Wintereinbruch Zweistellige Minusgrade zur Wochenmitte erwartet

Selbst in Griechenland bibbern die Menschen - der Winter hat Europa fest im Griff. In Deutschland werden zwar heute vielerorts knapp über null Grad erreicht. Doch dadurch verwandeln sich die Straßen in spiegelglatte Rutschpisten - und zur Wochenmitte wird es schon wieder bitterkalt.

Heftige Schneefälle und eisige Temperaturen - zum zweiten Advent ist der Winter über Deutschland hereingebrochen. Zwar entspannt sich die Wetterlage zum Wochenbeginn vorübergehend. Die Temperaturen lagen in der Nacht zum Montag teilweise wieder über null Grad, schwere Unfälle aufgrund von Glätte oder Schnee wurden bis zum frühen Morgen nicht gemeldet. Doch das etwas mildere Wetter hält nicht lange vor.

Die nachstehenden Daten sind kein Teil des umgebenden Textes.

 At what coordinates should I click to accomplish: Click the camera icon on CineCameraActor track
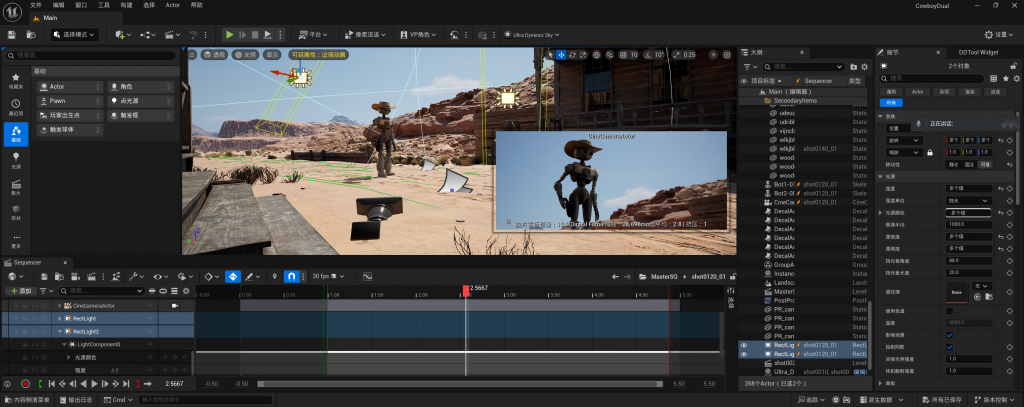(174, 305)

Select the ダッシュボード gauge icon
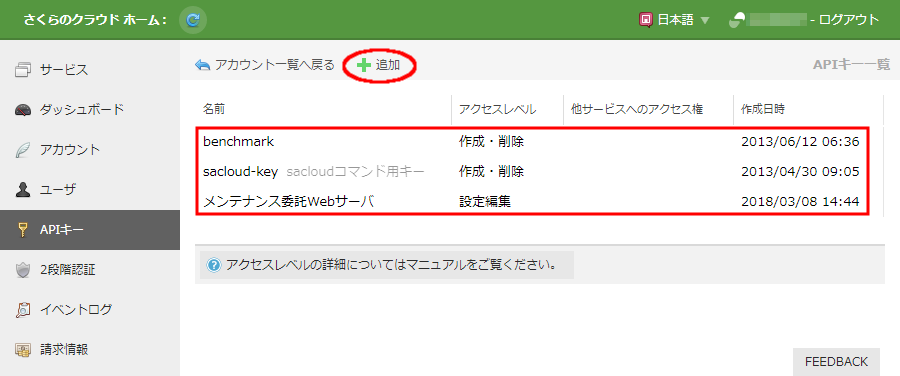pos(22,110)
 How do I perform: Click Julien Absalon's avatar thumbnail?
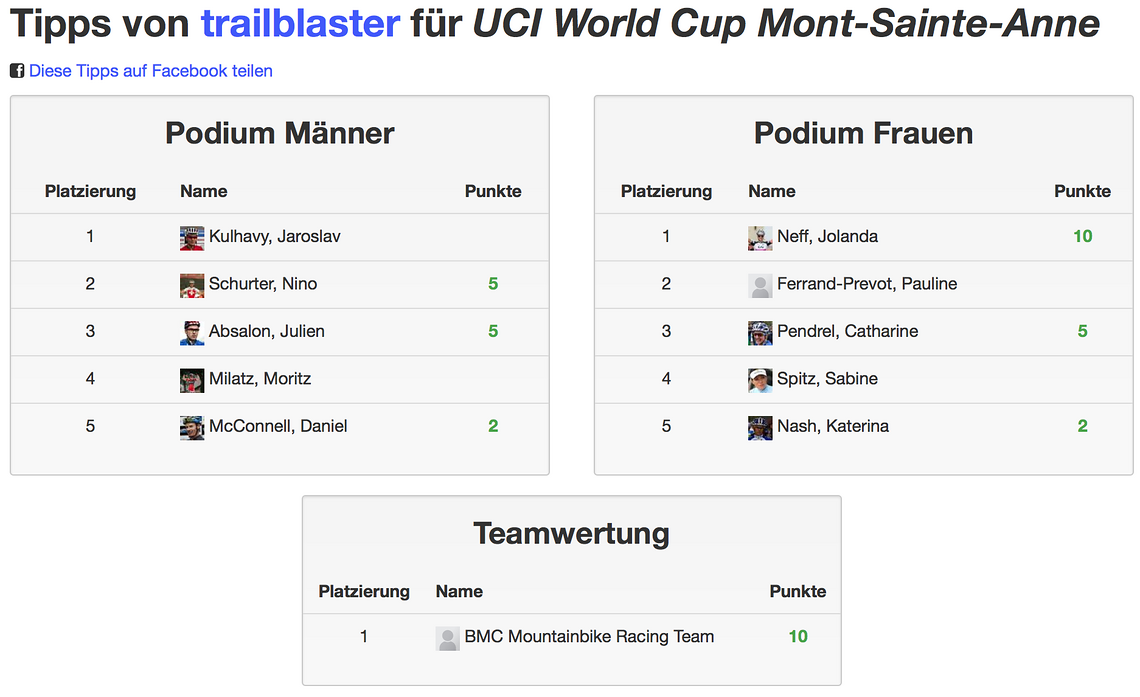click(x=192, y=333)
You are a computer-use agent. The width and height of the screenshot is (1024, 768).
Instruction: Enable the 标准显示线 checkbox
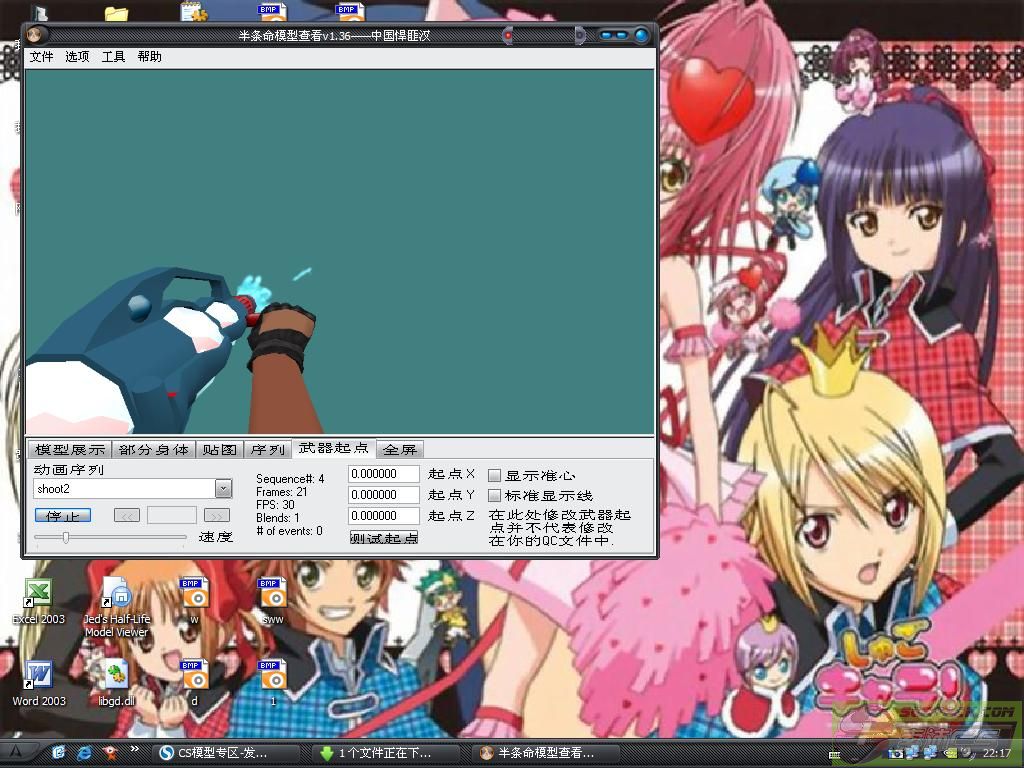(494, 496)
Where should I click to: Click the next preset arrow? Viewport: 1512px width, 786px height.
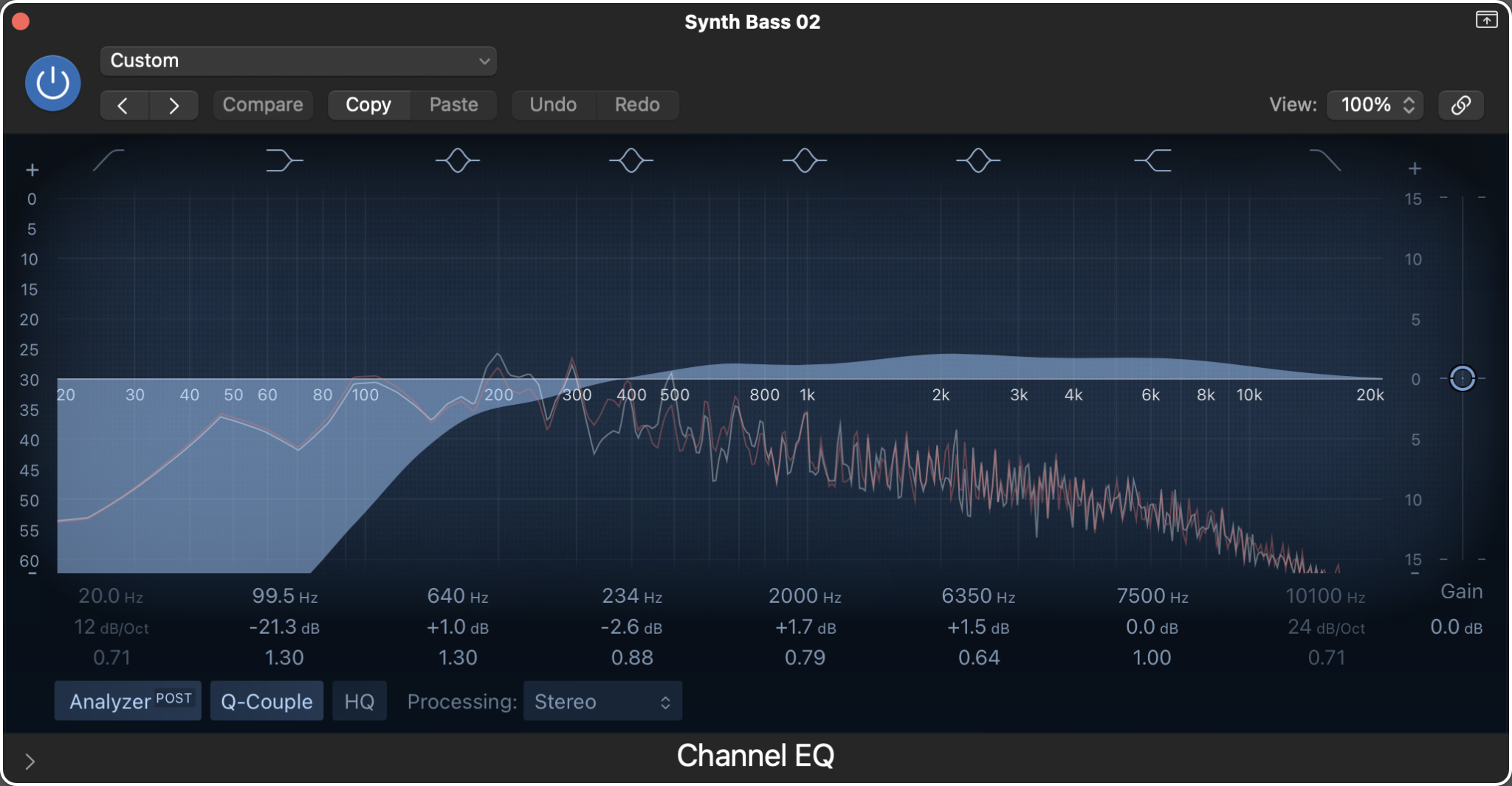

Schon in der Nacht zum Dienstag soll es nach Angaben des Deutschen Wetterdienstes (DWD) fast überall wieder schneien. Bis Mitte der Woche sei zudem mit zweistelligen Minustemperaturen zu rechnen.

In Großkühnau bei Dessau-Roßlau in Sachsen-Anhalt wurde am Samstag eine Frau tot in einem Park gefunden. Sie sei offenbar erfroren, teilte die Polizei mit. Auch in einem Berliner Hinterhof wurde ein Mann tot gefunden. Die Todesursache war zunächst unklar. In Mecklenburg-Vorpommern und in Hamburg retteten Helfer zwei Menschen aus der Kälte.

"Härtester Winter seit 20 Jahren in Russland"

Nicht nur in hierzulande machen die bitterkalten Temperaturen den Menschen zu schaffen - weiter östlich auf der Landkarte ist die Situation ungleich dramatischer. "In diesem härtesten Winter seit 20 Jahren in Russland sind in Moskau bereits mindestens sechs Menschen erfroren", sagte ein Sprecher des Zivilschutzministeriums der Agentur Interfax. In Tschechien erfroren am Wochenende drei Menschen, wie die Agentur CTK meldete. In Serbien sorgte mehr als ein halber Meter Neuschnee für ein Verkehrschaos. Dort starben zwei Menschen in der Kälte. In Kroatien kamen vier Personen ums Leben.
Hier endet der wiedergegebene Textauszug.